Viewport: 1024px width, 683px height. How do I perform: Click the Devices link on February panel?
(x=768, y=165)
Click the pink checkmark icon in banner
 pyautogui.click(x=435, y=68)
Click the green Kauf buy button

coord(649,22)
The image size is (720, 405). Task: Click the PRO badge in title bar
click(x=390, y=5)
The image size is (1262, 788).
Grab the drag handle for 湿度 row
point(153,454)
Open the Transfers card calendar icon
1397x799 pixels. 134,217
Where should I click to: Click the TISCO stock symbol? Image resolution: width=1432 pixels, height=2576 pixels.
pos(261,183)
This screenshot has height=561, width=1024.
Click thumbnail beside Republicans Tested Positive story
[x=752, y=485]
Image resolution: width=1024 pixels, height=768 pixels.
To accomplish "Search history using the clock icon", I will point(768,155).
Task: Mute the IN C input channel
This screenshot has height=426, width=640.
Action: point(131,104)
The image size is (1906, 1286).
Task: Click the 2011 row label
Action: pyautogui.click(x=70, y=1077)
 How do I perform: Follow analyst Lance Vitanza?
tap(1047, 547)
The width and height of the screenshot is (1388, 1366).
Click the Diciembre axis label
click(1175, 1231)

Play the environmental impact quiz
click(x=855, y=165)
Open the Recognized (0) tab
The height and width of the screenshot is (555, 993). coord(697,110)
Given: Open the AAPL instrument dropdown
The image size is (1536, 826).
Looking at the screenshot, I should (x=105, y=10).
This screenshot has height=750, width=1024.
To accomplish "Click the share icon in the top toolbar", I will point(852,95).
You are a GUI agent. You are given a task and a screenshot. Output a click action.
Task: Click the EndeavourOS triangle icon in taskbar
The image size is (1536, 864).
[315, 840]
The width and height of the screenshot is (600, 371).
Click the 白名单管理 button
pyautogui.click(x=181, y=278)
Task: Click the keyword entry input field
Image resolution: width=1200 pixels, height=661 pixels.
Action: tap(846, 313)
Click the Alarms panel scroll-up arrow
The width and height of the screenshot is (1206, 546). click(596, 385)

=== Task prompt ===
Where a line of the listing contains "input", count it; your answer must be only the resulting number.

=== Response to this task ===
2